El Papa León XIV: Nostra aetate nos recuerda que el verdadero diálogo tiene sus raíces en el amor, único fundamento de la paz, la justicia y la reconciliación, al tiempo que rechaza con firmeza toda forma de discriminación o persecución, afirmando la igual dignidad de todo ser humano.
¡Queridos hermanos y hermanas, en la reflexión de hoy, dedicada al diálogo interreligioso, deseo colocar las palabras del Señor Jesús a la mujer samaritana: «Dios es espíritu, y los que lo adoran deben hacerlo en espíritu y en verdad» (Jn 4,24). En el Evangelio, este encuentro revela la esencia del auténtico diálogo religioso: un intercambio que se establece cuando las personas se abren unas a otras con sinceridad, escucha atenta y enriquecimiento mutuo. Es un diálogo nacido de la sed: la sed de Dios por el corazón humano y la sed humana de Dios. En el pozo de Sicar, Jesús supera las barreras de la cultura, el género y la religión. Invita a la mujer samaritana a una nueva comprensión del culto, que no se limita a un lugar concreto —«ni en este monte ni en Jerusalén»—, sino que se realiza en Espíritu y en verdad. Este momento capta la esencia misma del diálogo interreligioso: el descubrimiento de la presencia de Dios más allá de toda frontera y la invitación a buscarlo juntos con reverencia y humildad.
Hace sesenta años, el 28 de octubre de 1965, el Concilio Vaticano II, con la promulgación de la Declaración Nostra aetate, abrió un nuevo horizonte de encuentro, respeto y hospitalidad espiritual. Este luminoso documento nos enseña a tratar a los seguidores de otras religiones no como extraños, sino como compañeros de viaje en el camino hacia la verdad; a honrar las diferencias afirmando nuestra humanidad común; y a discernir, en toda búsqueda religiosa sincera, un reflejo del único Misterio divino que abarca toda la creación.
No hay que olvidar que la primera orientación de Nostra aetate fue hacia el mundo judío, con el que San Juan XXIII quiso refundar la relación original. …La Iglesia de Cristo reconoce, en efecto, que los orígenes de su fe y de su elección se encuentran ya, según el misterio divino de la salvación, en los patriarcas, en Moisés y en los profetas» (NA, 4). Así, la Iglesia, «consciente del patrimonio que tiene en común con los judíos, y movida no por motivos políticos, sino por la caridad religiosa evangélica, deplora los odios, las persecuciones y todas las manifestaciones de antisemitismo de cualquier tiempo y persona contra los judíos» (ibíd.). Desde entonces, todos mis predecesores han condenado el antisemitismo con palabras claras. También yo confirmo que la Iglesia no tolera el antisemitismo y lo combate, en razón del Evangelio mismo.

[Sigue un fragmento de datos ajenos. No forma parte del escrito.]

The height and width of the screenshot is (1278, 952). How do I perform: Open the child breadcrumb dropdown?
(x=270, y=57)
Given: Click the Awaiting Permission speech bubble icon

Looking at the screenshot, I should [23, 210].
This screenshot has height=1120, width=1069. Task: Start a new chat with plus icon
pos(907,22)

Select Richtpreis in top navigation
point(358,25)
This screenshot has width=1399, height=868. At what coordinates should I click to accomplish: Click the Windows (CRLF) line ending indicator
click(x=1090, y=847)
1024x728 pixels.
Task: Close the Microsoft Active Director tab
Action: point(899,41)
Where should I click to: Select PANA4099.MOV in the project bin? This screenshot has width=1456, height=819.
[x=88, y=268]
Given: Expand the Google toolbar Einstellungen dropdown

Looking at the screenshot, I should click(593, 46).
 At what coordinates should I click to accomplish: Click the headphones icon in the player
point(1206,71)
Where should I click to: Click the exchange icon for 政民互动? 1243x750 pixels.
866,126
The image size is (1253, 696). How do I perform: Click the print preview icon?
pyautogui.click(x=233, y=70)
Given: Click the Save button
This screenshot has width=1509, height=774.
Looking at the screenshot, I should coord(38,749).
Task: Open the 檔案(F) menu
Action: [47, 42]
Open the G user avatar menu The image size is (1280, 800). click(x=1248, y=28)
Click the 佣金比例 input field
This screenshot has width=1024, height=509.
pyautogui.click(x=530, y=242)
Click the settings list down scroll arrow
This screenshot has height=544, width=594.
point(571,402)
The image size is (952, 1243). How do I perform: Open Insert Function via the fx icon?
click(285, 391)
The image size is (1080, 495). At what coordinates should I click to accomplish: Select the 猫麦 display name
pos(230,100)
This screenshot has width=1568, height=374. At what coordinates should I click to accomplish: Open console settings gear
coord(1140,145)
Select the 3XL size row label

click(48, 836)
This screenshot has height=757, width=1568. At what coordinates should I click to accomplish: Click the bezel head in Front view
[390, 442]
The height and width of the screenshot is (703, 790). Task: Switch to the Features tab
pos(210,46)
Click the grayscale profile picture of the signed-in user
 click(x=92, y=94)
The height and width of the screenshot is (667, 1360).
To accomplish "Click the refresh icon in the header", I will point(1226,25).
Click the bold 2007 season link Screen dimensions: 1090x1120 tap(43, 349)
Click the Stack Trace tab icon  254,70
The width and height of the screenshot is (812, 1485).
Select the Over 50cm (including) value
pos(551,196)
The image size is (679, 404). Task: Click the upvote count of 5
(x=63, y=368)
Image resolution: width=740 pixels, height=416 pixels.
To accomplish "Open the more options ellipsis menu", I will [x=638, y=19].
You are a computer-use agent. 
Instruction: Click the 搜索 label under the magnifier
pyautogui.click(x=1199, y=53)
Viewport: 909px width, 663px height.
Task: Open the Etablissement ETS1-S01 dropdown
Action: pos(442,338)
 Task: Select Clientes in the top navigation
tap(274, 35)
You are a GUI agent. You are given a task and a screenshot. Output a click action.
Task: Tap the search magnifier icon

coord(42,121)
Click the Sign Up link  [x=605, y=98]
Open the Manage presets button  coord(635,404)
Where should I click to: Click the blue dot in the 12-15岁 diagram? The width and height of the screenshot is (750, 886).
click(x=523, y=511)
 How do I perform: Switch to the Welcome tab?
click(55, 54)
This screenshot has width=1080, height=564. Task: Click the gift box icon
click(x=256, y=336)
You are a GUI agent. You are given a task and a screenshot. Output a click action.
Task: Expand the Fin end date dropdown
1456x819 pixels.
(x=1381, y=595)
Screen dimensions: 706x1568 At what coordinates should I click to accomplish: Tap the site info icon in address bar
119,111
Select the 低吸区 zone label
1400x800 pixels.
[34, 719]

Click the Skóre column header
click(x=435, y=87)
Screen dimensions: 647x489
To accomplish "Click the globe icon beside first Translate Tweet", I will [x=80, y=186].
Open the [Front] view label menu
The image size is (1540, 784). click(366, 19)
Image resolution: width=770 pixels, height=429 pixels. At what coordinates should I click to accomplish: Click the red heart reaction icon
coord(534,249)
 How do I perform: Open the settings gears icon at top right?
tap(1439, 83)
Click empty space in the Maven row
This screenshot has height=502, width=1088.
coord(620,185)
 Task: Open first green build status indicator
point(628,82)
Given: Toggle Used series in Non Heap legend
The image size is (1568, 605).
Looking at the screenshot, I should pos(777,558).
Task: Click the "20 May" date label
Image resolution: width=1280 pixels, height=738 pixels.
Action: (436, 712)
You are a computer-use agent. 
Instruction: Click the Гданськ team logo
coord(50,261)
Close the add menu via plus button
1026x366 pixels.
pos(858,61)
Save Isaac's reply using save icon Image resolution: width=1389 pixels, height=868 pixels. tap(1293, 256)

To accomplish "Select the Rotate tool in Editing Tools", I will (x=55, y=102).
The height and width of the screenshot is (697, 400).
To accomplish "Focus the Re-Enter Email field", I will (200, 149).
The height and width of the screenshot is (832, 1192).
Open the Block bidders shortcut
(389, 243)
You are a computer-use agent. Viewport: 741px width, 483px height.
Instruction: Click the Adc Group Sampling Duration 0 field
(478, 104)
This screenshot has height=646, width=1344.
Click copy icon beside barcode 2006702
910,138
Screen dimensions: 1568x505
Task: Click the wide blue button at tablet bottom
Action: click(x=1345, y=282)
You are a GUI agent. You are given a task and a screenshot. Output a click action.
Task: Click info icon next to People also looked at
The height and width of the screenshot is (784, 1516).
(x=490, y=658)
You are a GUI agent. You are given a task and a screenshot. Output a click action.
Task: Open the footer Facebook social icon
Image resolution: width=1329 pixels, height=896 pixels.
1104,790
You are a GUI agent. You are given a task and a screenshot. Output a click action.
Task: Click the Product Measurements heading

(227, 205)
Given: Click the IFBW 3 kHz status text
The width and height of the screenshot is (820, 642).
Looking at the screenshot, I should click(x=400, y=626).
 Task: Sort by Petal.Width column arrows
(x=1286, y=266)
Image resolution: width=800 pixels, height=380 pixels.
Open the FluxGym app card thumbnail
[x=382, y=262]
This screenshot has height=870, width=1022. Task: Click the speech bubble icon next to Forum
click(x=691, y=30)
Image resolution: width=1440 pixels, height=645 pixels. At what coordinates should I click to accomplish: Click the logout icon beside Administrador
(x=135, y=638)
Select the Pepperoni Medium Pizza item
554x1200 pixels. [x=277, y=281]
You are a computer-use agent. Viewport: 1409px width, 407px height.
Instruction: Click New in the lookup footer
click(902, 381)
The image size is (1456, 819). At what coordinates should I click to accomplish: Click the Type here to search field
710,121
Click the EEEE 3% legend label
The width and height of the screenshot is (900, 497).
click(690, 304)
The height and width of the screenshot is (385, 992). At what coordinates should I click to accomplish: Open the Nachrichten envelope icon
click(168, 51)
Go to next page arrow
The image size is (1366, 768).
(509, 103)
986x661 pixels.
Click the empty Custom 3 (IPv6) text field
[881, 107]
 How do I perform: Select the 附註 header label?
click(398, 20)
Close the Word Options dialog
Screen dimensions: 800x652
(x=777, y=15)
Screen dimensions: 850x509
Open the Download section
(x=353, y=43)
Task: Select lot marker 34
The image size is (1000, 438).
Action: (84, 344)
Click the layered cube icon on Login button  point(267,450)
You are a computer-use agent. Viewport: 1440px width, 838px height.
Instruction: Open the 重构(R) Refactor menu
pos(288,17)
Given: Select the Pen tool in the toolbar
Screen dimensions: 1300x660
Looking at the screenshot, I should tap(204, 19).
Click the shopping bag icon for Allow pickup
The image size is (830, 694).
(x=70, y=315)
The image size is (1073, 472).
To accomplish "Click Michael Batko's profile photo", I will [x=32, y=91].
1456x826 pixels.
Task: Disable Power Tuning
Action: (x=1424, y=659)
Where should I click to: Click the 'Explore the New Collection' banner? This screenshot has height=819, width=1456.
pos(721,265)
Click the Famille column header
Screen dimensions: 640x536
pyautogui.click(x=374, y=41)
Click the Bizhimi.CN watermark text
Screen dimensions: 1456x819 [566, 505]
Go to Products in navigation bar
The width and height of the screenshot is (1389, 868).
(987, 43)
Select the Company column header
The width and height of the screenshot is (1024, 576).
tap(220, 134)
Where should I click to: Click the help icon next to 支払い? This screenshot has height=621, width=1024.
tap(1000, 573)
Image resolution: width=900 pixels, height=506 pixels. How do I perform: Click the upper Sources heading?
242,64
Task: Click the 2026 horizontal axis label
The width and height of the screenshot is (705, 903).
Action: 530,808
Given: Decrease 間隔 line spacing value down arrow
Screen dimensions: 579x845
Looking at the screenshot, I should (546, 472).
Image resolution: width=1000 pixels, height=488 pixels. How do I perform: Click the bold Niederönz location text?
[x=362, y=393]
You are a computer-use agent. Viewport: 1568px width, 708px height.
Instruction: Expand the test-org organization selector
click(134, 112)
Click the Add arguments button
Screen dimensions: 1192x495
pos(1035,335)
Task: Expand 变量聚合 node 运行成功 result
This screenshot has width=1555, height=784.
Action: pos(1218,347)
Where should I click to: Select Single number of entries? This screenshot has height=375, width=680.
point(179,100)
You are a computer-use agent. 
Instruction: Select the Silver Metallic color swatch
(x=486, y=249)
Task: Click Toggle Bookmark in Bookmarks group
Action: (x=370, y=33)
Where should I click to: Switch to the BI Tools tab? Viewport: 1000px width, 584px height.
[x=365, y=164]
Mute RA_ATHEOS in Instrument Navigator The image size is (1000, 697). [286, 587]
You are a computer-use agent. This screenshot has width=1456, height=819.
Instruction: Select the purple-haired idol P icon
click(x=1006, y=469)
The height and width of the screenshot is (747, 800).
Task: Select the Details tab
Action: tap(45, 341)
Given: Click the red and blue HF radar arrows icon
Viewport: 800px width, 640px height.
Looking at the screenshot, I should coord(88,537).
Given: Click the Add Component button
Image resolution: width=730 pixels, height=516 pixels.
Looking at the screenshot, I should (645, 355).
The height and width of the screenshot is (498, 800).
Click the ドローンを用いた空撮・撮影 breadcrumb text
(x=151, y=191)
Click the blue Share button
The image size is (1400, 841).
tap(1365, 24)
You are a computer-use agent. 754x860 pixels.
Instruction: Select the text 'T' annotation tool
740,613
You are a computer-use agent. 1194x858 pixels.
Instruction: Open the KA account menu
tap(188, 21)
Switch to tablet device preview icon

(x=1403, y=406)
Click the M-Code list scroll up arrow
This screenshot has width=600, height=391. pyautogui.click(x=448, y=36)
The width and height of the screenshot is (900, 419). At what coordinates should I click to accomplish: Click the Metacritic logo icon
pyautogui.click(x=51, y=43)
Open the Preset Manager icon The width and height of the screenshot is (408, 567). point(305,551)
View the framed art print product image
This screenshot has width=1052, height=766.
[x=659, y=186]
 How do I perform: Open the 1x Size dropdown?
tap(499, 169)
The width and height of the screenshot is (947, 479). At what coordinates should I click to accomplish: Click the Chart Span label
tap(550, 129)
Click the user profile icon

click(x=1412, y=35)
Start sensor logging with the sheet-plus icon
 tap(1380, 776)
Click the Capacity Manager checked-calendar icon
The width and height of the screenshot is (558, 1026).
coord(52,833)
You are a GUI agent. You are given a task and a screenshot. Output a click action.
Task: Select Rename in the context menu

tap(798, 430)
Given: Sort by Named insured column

Hoy podemos mirar con gratitud todo lo que se ha logrado en el diálogo judeo-católico en estas seis décadas. Esto no se debe solo al esfuerzo humano, sino a la asistencia de nuestro Dios que, según la convicción cristiana, es en sí mismo diálogo. No podemos negar que en este período también ha habido malentendidos, dificultades y conflictos, pero estos nunca han impedido la continuación del diálogo. Tampoco hoy debemos permitir que las circunstancias políticas y las injusticias de algunos nos alejen de la amistad, sobre todo porque hasta ahora hemos logrado mucho.
El espíritu de Nostra aetate sigue iluminando el camino de la Iglesia. Esta reconoce que todas las religiones pueden reflejar «un destello de aquella Verdad que ilumina a todos los hombres» (n. 2) y buscan respuestas a los grandes misterios de la existencia humana, por lo que el diálogo debe ser no solo intelectual, sino profundamente espiritual.